# Request 1
Retype the passage of the Lester Willson biography from "New York State Militia[edit]" up to and including "to the state.".
# Request 2
According to the Lester Willson biography, at which battle was Willson severely wounded on May 5, 1863?

# Document section
++++++++
Brevet Brigadier General Lester Sebastion Willson, (June 16, 1839 – January 26, 1919), was a U.S. Civil War officer in the Union Army, Assistant Quartermaster General of New York, and a Montana merchant and politician in Bozeman, Montana.[1][2][3] He was married at Albany, N.Y., on March 2, 1869, to Miss Emma D. Weeks, a native of Vermont. He died in Bozeman, Montana on January 26, 1919.

Early years[edit]

Lester Willson was born in Canton, New York on June 16, 1839, the son of Ambrose and Julia Willson. He was one of seven children and had at least two brothers, Davis and George. His brother Davis would play a prominent role in Lester's later career as a businessman in Montana. He attended public schools in Canton and graduated from a prominent Academy before working as a clerk for two years and then volunteering for the Union Army in 1861.[4][5]

Civil War experiences[edit]

Willson in 1865

Willson enlisted in Company A, Sixtieth New York Volunteers, August, 1861, was enrolled second sergeant September 9, 1861, a lieutenant October 3, 1862, first lieutenant and adjutant November 17, 1862. He was offered a captaincy on the same day the adjutant's commission was received, but declined. He was made captain August 2, 1864, lieutenant-colonel October 1, 1864 and colonel May 17, 1865. Willson left the regiment July 17, 1865 as a colonel. On March 12, 1867, he was brevetted brigadier-general of volunteers "for gallant and meritorious services under General Sherman, resulting in the fall of Atlanta, Georgia."[2]

Campaigns[edit]

During the winter of 1861-62, Willson participated in guarding the Baltimore and Ohio Railroad and campaigns in Virginia under generals Nathaniel Banks and John Pope. He fought at the Battle of Antietam, September 17, 1862. On May 5, 1863, he was severely wounded at the Battle of Chancellorsville Virginia. He did not return to duty until September 1863 under General Joseph Hooker when the XI and XII Corps of the Army of the Potomac moved westward to reinforce the Army of the Cumberland around Chattanooga, Tennessee. There Willson participated in the battles of Wauhatchie, Lookout Mountain, Missionary Ridge, Peavine Creek, and Ringgold Gap.[2]

In 1864-65 he campaigned under General William Sherman and participated in the Chattanooga Campaign, the Atlanta Campaign, the Savannah Campaign and the Carolinas Campaign.[2]

As an aide, assistant inspector-general, and assistant adjutant-general, Willson was present at significant events during these campaigns. In Atlanta, his regiment, the 60th New York Volunteers share the honor of unfurling the union flag on top of the city hall with the 111th Pennsylvania Infantry. As assistant adjutant-general under the command of General John W. Geary he received the surrender of Savannah at the hands of its mayor R. D. Arnold, and was the first officer to enter the city at the head of his own regiment. The regiment entered the city unopposed and met the mayor and a delegation of the City Council instead of troops. Once Willson received the surrender his regiment quickly began providing protection to the citizens of Savannah from the mobs that had begun breaking into houses and plundering.[2]

Throughout the war Willson enjoyed the confidence of his superiors and on more than one occasion he was entrusted with intricate and dangerous duties by General Sherman. Major General George S. Greene credited him with being a most faithful and intelligent officer, and of his regiment (60th New York Volunteers) Greene has said, "It was one of the best in the service."[5]

New York State Militia[edit]

At the close of the war Willson held the rank of lieutenant colonel. His successful service and close association with many senior officers caused him to be appointed assistant quartermaster-general of the New York State Militia with the rank of colonel. For two years he was responsible for post-war dealings with the railroad companies regarding the transportation of troops, supplies, etc., the reconciliation of balances between the state and the general government, and the disposition of accumulated supplies belonging to the state.
++++++++
# Supplied records

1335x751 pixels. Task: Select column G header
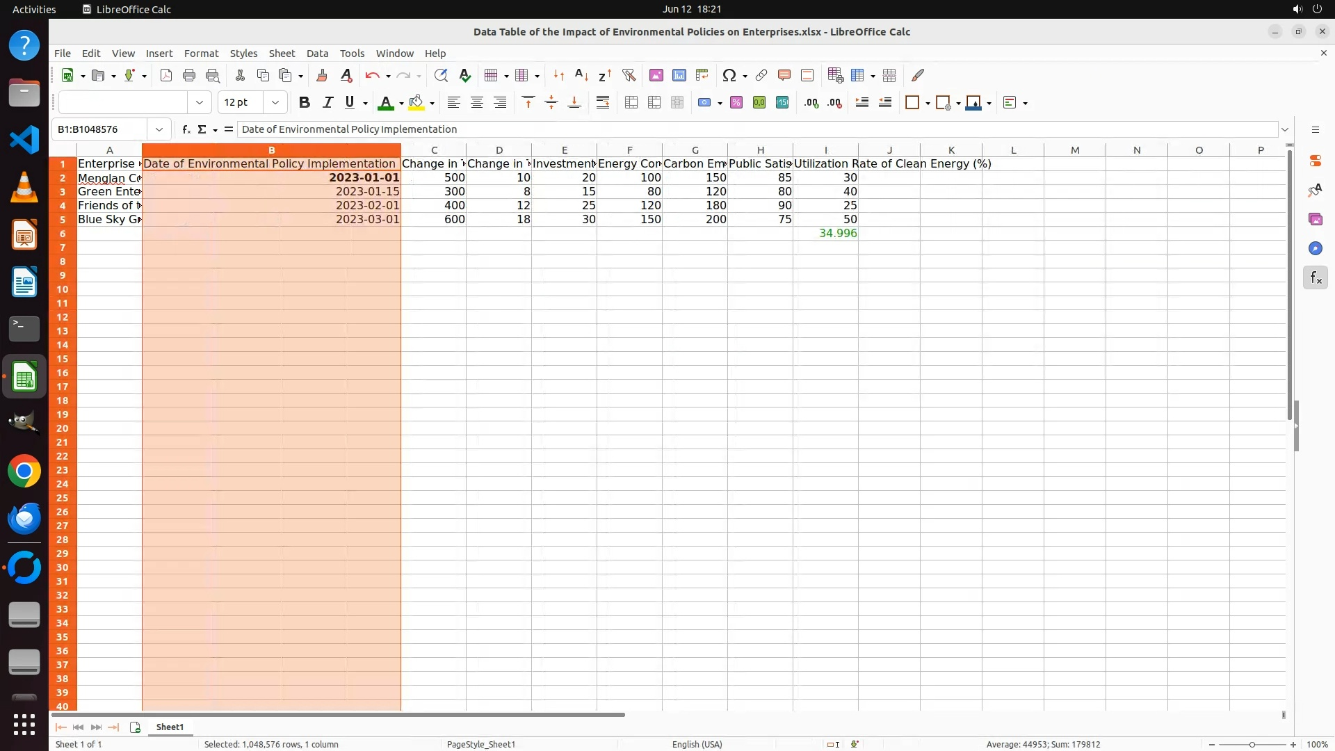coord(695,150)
++++++++
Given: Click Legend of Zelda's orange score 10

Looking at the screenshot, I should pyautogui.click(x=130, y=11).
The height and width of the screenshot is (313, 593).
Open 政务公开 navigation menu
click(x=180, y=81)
++++++++
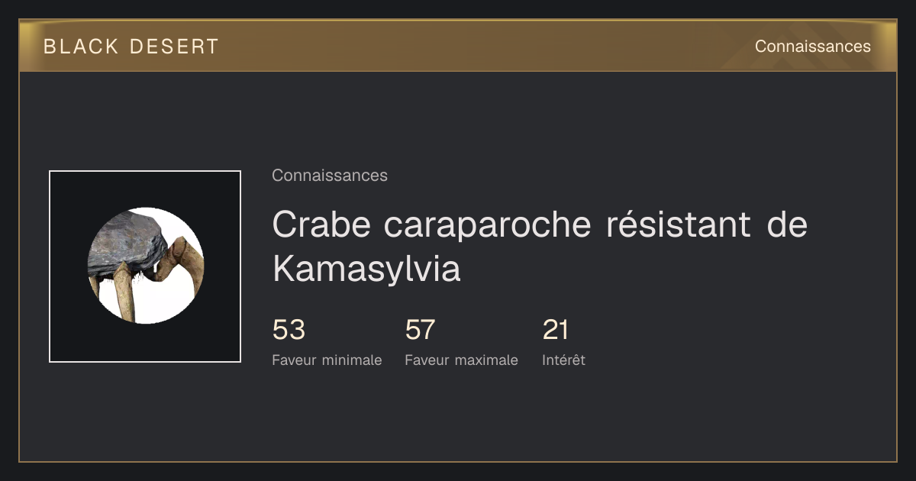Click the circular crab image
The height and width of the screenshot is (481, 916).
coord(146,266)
++++++++
# Answer 1
New York State Militia[edit]

At the close of the war Willson held the rank of lieutenant colonel. His successful service and close association with many senior officers caused him to be appointed assistant quartermaster-general of the New York State Militia with the rank of colonel. For two years he was responsible for post-war dealings with the railroad companies regarding the transportation of troops, supplies, etc., the reconciliation of balances between the state and the general government, and the disposition of accumulated supplies belonging to the state.

# Answer 2
The Battle of Chancellorsville, Virginia.